The same is true of challengers. My model gives the young Trudeau only a one-in-three chance of holding Papineau, but there were several reports the NDP laid down their arms in Papineau at the start of the campaign, in exchange for the Bloc doing likewise in Outremont. If I were putting money on it, I'd say Justin holds.
There are 10 other Liberal seats I haven't already mentioned. Some of them, like Mount Royal and St. Laurent-Cartierville, are locks both using my projection model and common sense. The ones to watch on election night are seats like Westmount Ville-Marie and Laval-Les Iles.

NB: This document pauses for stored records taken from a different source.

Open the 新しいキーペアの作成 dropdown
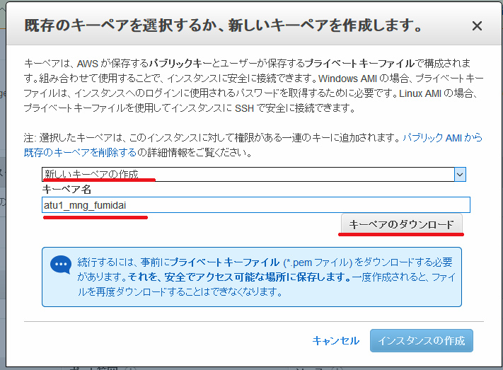Screen dimensions: 503x370 pos(248,174)
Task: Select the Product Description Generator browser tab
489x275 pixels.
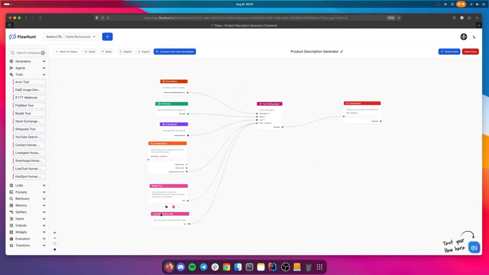Action: 245,26

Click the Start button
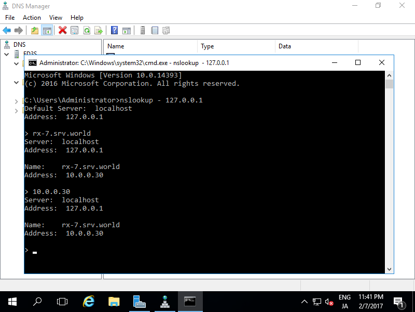tap(11, 302)
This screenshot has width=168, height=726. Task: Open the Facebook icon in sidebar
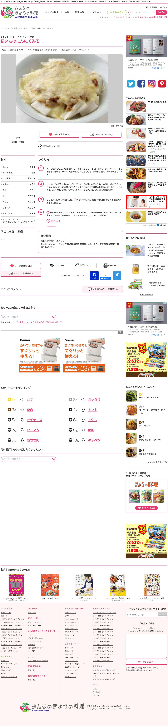click(141, 83)
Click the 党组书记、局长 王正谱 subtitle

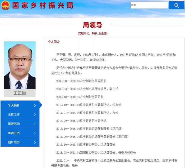[x=93, y=33]
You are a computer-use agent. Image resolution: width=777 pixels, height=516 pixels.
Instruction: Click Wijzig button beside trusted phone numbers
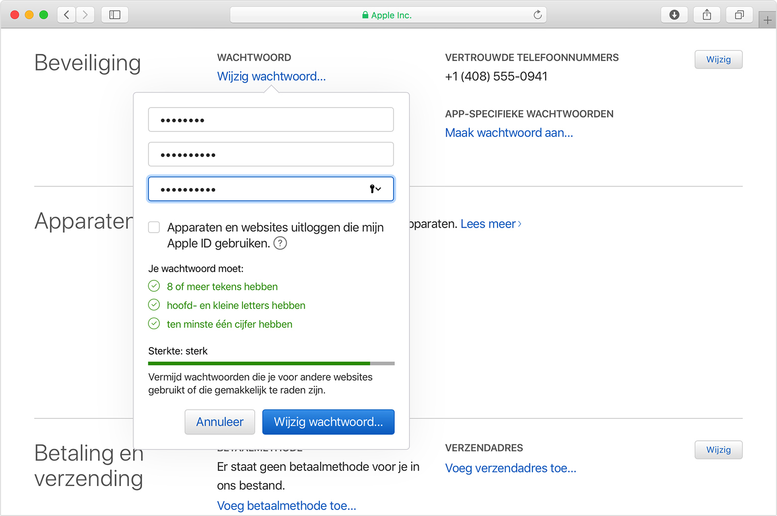(x=718, y=60)
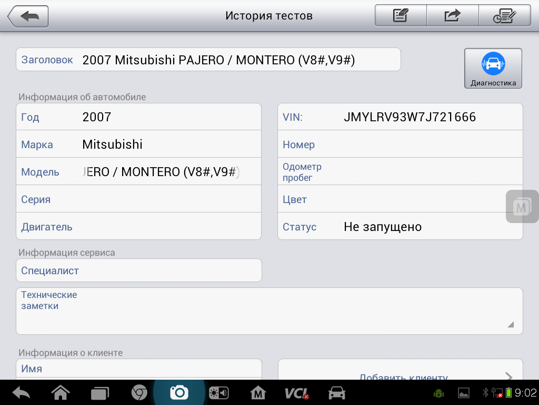Open the edit record icon
The height and width of the screenshot is (405, 539).
pyautogui.click(x=401, y=16)
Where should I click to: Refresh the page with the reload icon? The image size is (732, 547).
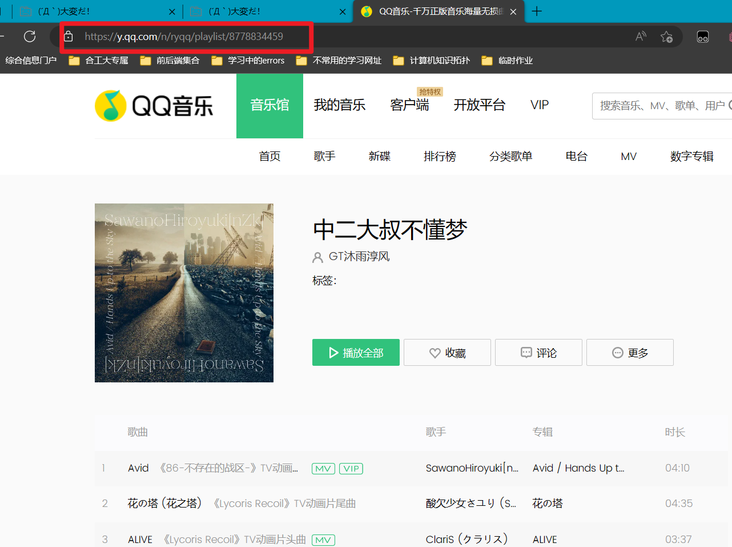[x=30, y=37]
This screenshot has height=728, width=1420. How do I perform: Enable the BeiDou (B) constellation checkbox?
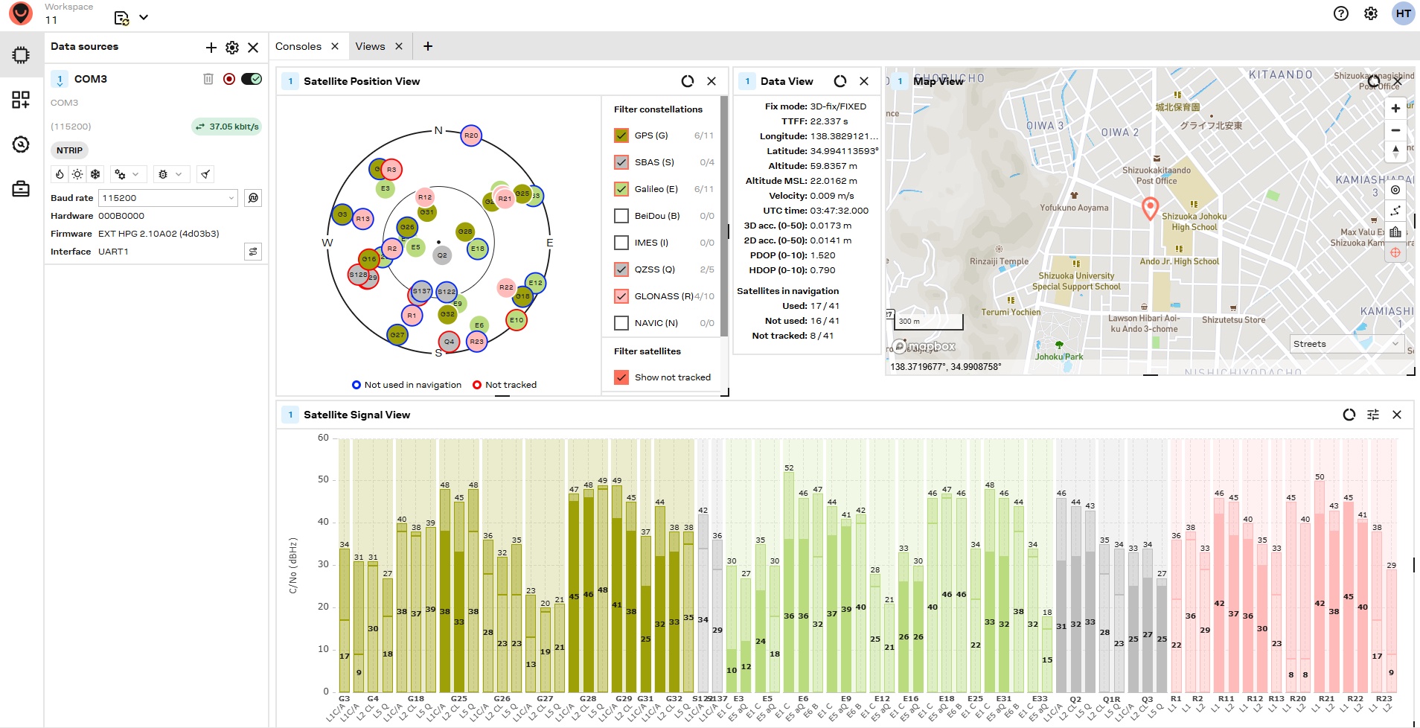pyautogui.click(x=621, y=216)
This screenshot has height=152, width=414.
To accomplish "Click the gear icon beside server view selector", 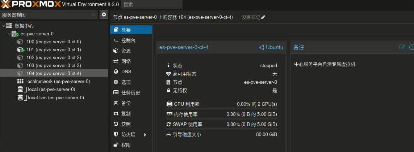I will pos(104,14).
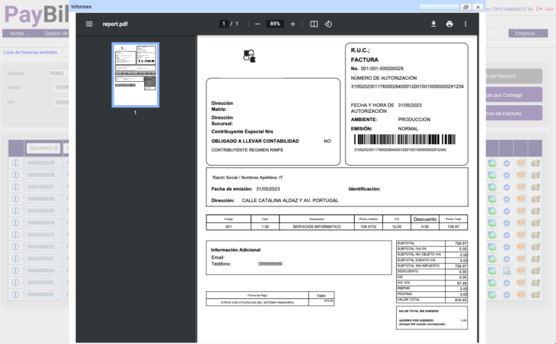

Let's start with the bad news for Stephen Harper. Lawrence Cannon could be falling on Monday - my model gives him just a one-in-ten chance of holding Pontiac, and that's more charitable than most other seat projections which have already written him off completely. In fact, the only Conservative MP my model predicts as being completely safe is Maxime Bernier. Suffice to say, that's probably Harper's nightmare scenario.
My model has the Tories in trouble in Beauport and Charlesbourg, and local riding CROP polls have confirmed that. Beyond that, my model gives them even odds in most of their other seats - however, due to the strength of their organization, I'd expect them to hold most of these and come out of Quebec with around 6-8 seats tomorrow. After all, as Larry Smith has reminded us, there are benefits in having a seat at the Cabinet table. These benefits just aren't enough to get Larry Smith elected.
In the battle to form the official opposition, this is what it all comes down to. My projection model pegs the NDP's Quebec seat total at 33 to 58 seats but, as I said yesterday, if you're an NDP candidate finding yourself in Vegas this weekend, I'd bet on the low end of that. Quite simply, the NDP have few volunteers and a limited ground game outside of the 3-6 ridings they were targeting at the start of the campaign. Yes, many seats will fall because of the orange wave, but with place holder candidates, next to no canvassing, and no GOTV, I expect many of the close races to break against them.
So let's look at some of the bellwether ridings. If the NDP can't win ridings like Saint Lambert, Laval, and Gaspesie, they're in trouble - they may not even crack 15 or 20 seats in the province.
Sorting their ridings by probability of victory in my model, the seats to watch (around 30th on the list) are ridings like Longueil, Shefford, Ahuntsic, Saint-Bruno, and Quebec. If seats like those go orange, then Jack is likely on his way to Stornoway.
Another good indicator of how the night goes will be the early returns from Berthier-Maskinongé, home of the aforementioned Vegas candidate. A recent poll gave her 29% in the riding, placing her just 7 points back of the Bloc incumbent. That's about 9 points below where I project she should be, but given the media scrutiny, we can consider that the extreme example. So if the NDP come in over 30% there, they could be in for a very good night.